Acumulação de cargo ou emprego público: É possível?
É essencial que você fique atento quanto às regras e limitações de acumulação de cargos, os horários e a remuneração, para evitar problemas no futuro.
terça-feira, 9 de maio de 2023
Atualizado às 07:54
O servidor público pode acumular outro cargo ou emprego público. No entanto, existem regras previstas na Constituição Federal, pois, em alguns casos, a acumulação pode ser considerada ilegal e passível de penalidades.
No Brasil, a legislação sobre a acumulação de cargos públicos é complexa e varia conforme o tipo de cargo e a esfera de governo. Por isso, é fundamental que o servidor público conheça seus direitos e deveres em relação a esse tema.
Neste artigo, vou explicar as regras para acumulação de cargos públicos no país e quais são as exceções previstas na lei.
Quem se enquadra nas regras de acumulação de cargos?
São os servidores públicos com cargos, empregos ou funções na administração pública.

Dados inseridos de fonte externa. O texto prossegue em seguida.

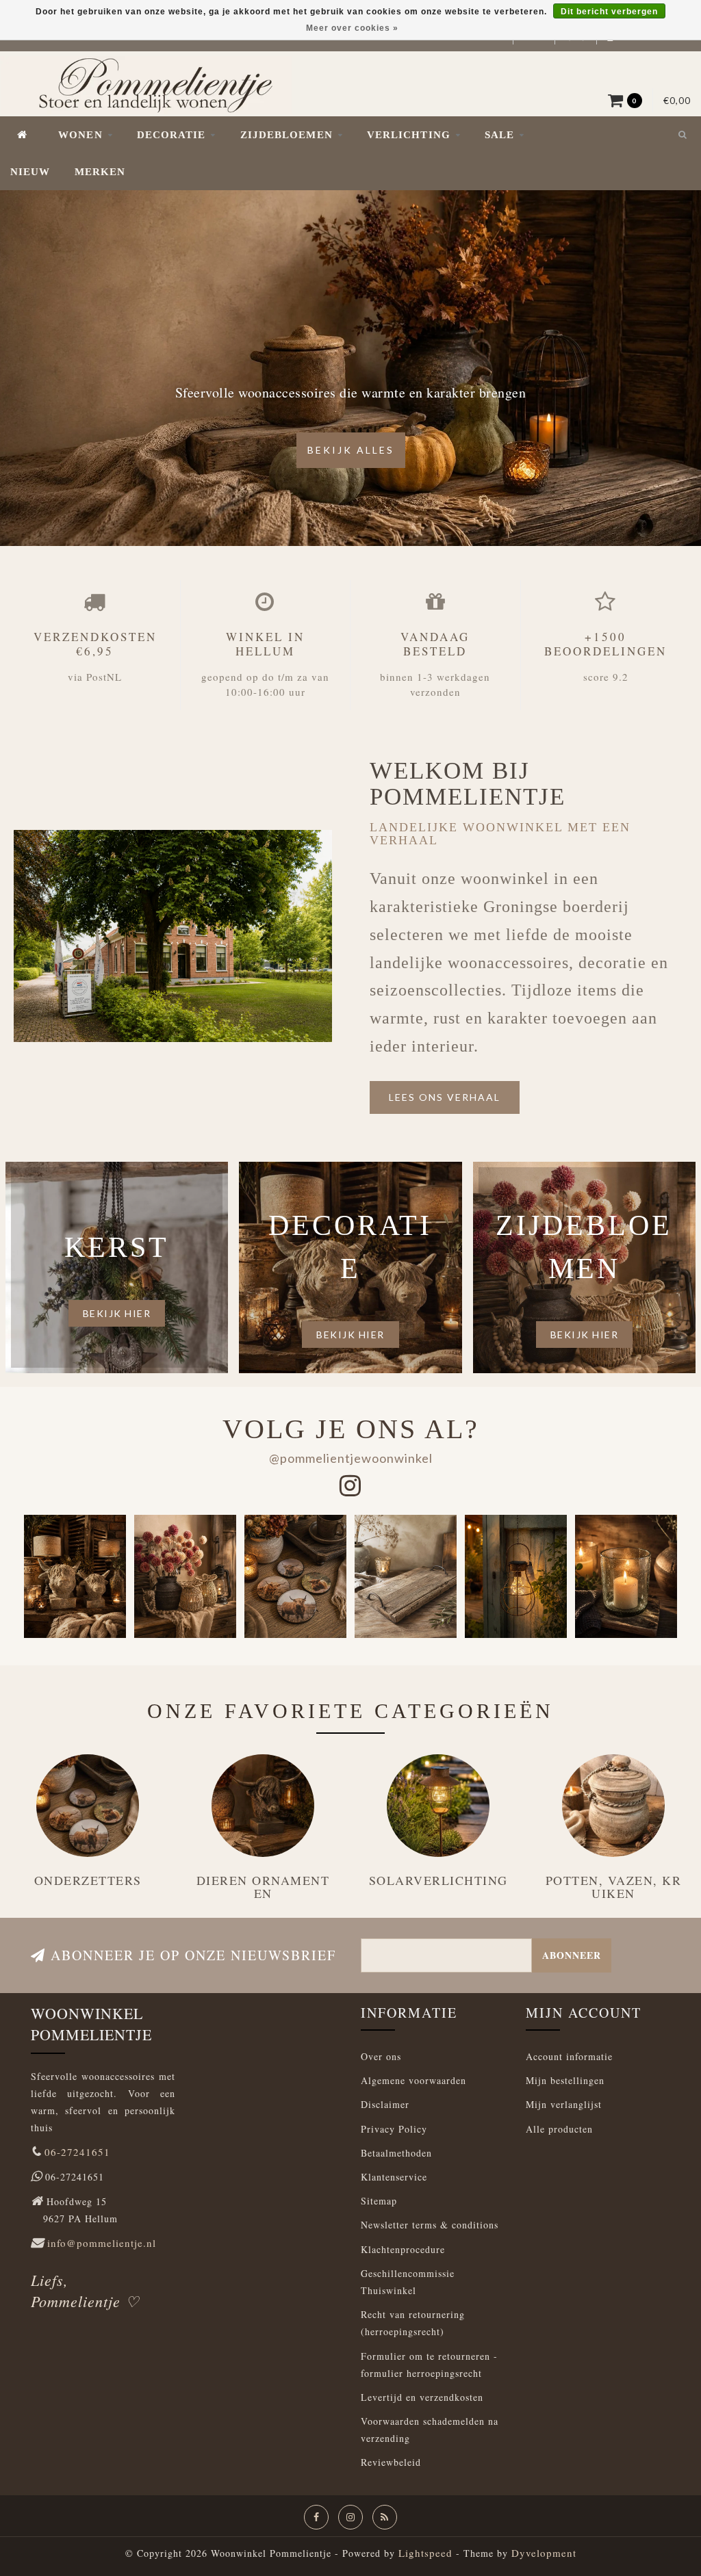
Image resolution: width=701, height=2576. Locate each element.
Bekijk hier (117, 1313)
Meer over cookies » (352, 28)
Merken (100, 171)
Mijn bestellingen (565, 2080)
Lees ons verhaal (444, 1097)
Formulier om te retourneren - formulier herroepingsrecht (429, 2365)
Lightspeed (425, 2553)
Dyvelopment (543, 2553)
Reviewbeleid (391, 2462)
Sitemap (379, 2200)
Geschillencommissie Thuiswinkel (408, 2282)
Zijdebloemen (286, 134)
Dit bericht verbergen (609, 11)
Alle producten (559, 2128)
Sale (499, 134)
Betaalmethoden (396, 2152)
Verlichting (408, 134)
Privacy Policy (394, 2128)
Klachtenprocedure (403, 2249)
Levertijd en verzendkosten (422, 2397)
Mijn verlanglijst (564, 2104)
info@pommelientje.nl (101, 2243)
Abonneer (571, 1955)
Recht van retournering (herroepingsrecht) (413, 2323)
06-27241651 (77, 2152)
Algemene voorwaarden (413, 2080)
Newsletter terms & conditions (429, 2224)
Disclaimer (385, 2104)
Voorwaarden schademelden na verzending (429, 2430)
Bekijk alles (350, 450)
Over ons (381, 2056)
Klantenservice (394, 2176)
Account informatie (569, 2056)
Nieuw (30, 171)
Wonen (80, 134)
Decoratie (171, 134)
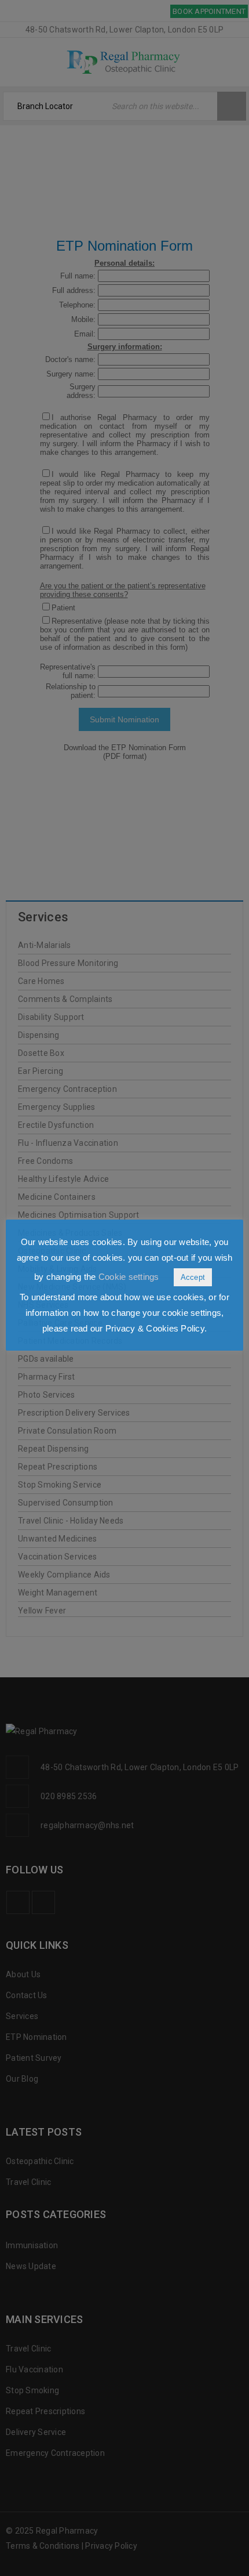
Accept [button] (193, 1277)
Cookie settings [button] (128, 1277)
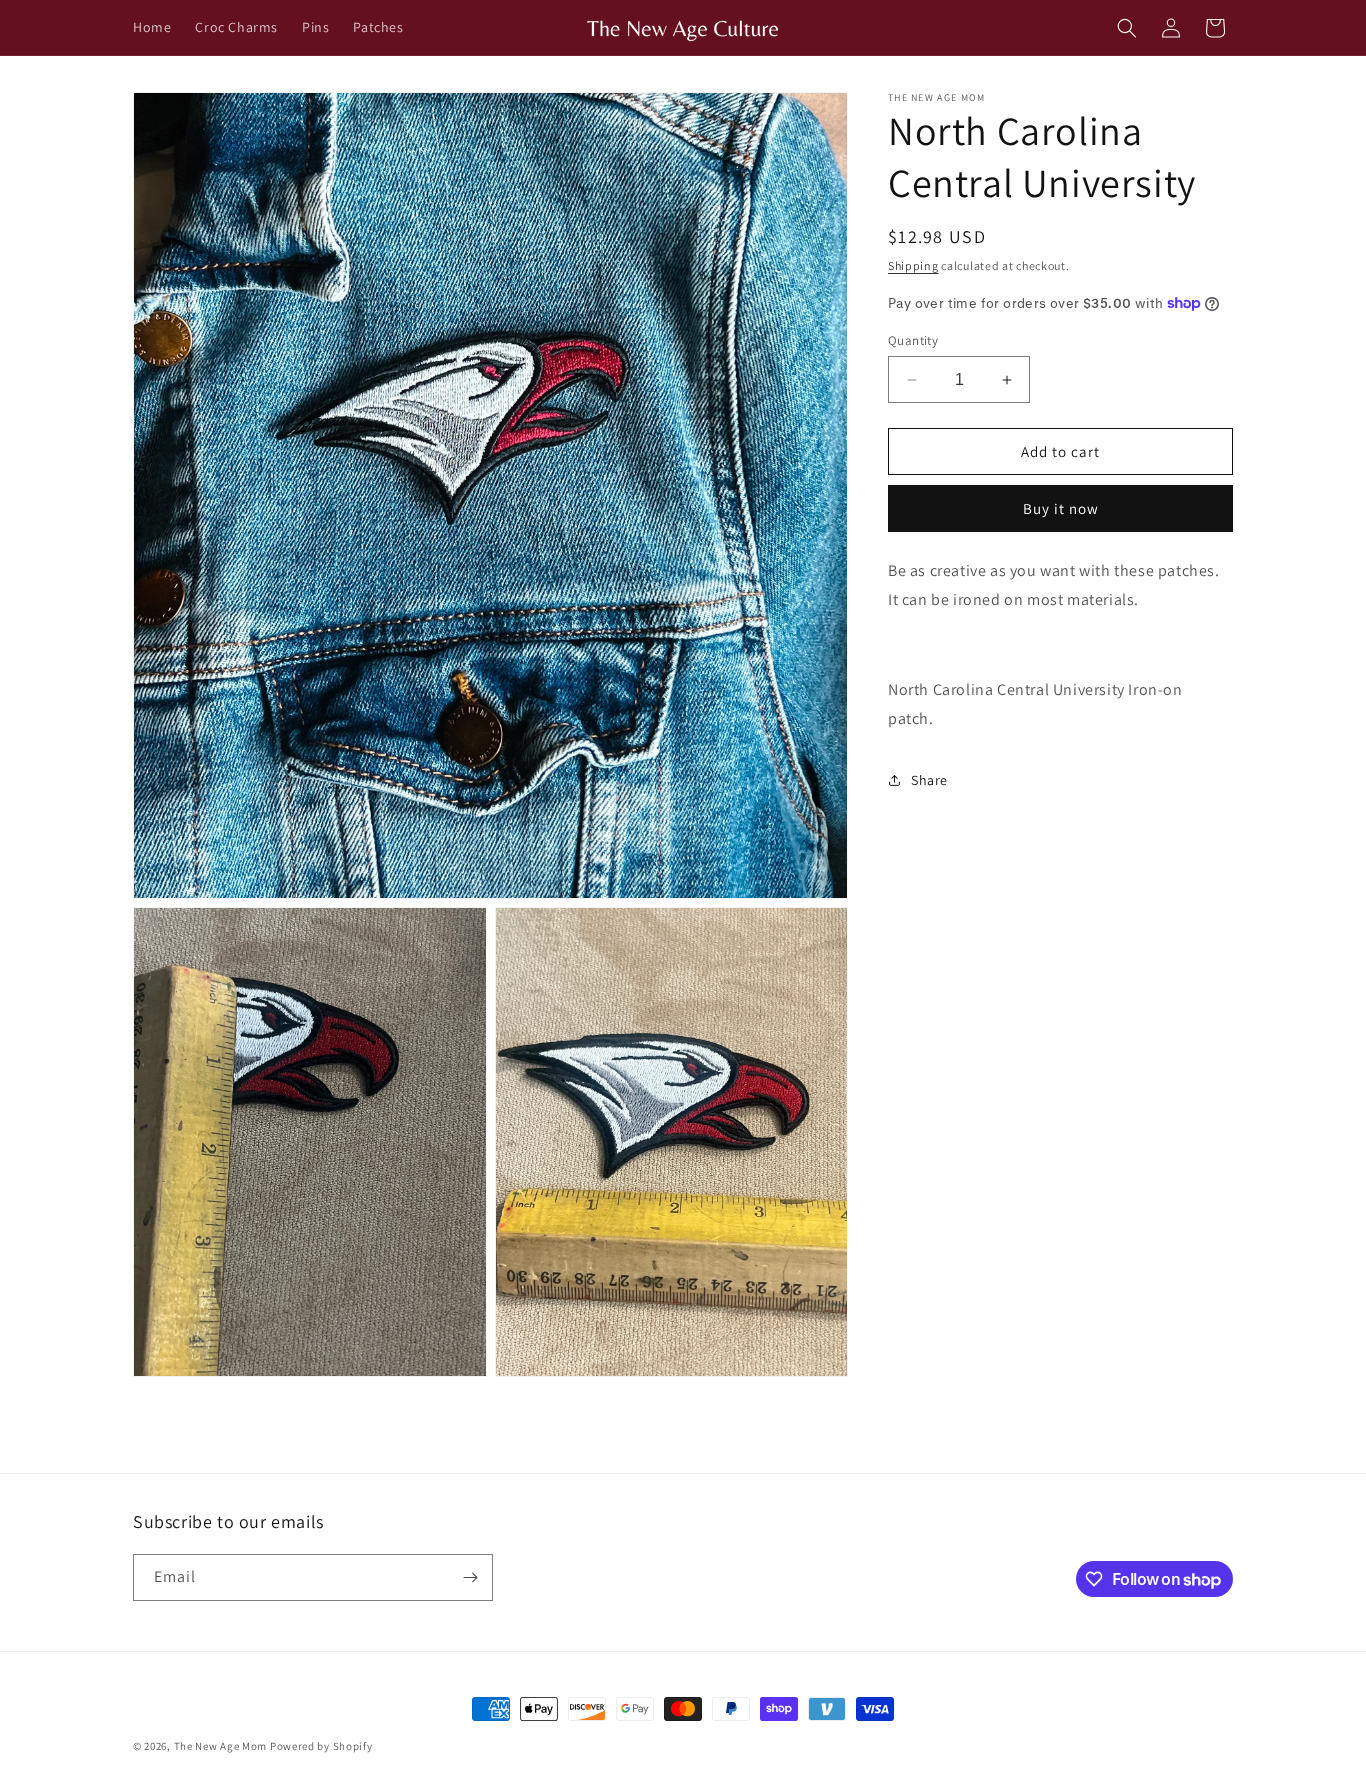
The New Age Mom (221, 1746)
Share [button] (929, 779)
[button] (1127, 28)
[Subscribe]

Ou seja, todos que mantêm vínculo de trabalho profissional com os órgãos e entidades governamentais, conforme abaixo:
- Integrados em cargos ou empregos da União;
- Estados;
- Distrito Federal;
- Municípios e suas respectivas autarquias;
- Fundações;
- Empresas públicas e sociedades de economia mista.
Em outras palavras, a acumulação ou cumulação de cargos se aplica às pessoas que trabalham na administração pública:
- direta (União, Estados ou Municípios e Distrito Federal); ou
- indireta (autarquias, fundações, empresas públicas, sociedades de economia mista e suas subsidiárias); ou
- sociedades controladas pelo poder público, direta ou indiretamente.
Servidor público: é possível acumular cargo ou emprego público?
Desde a Constituição Federal de 1988, houve limitação quanto à possibilidade de acumulação de cargos ou empregos públicos.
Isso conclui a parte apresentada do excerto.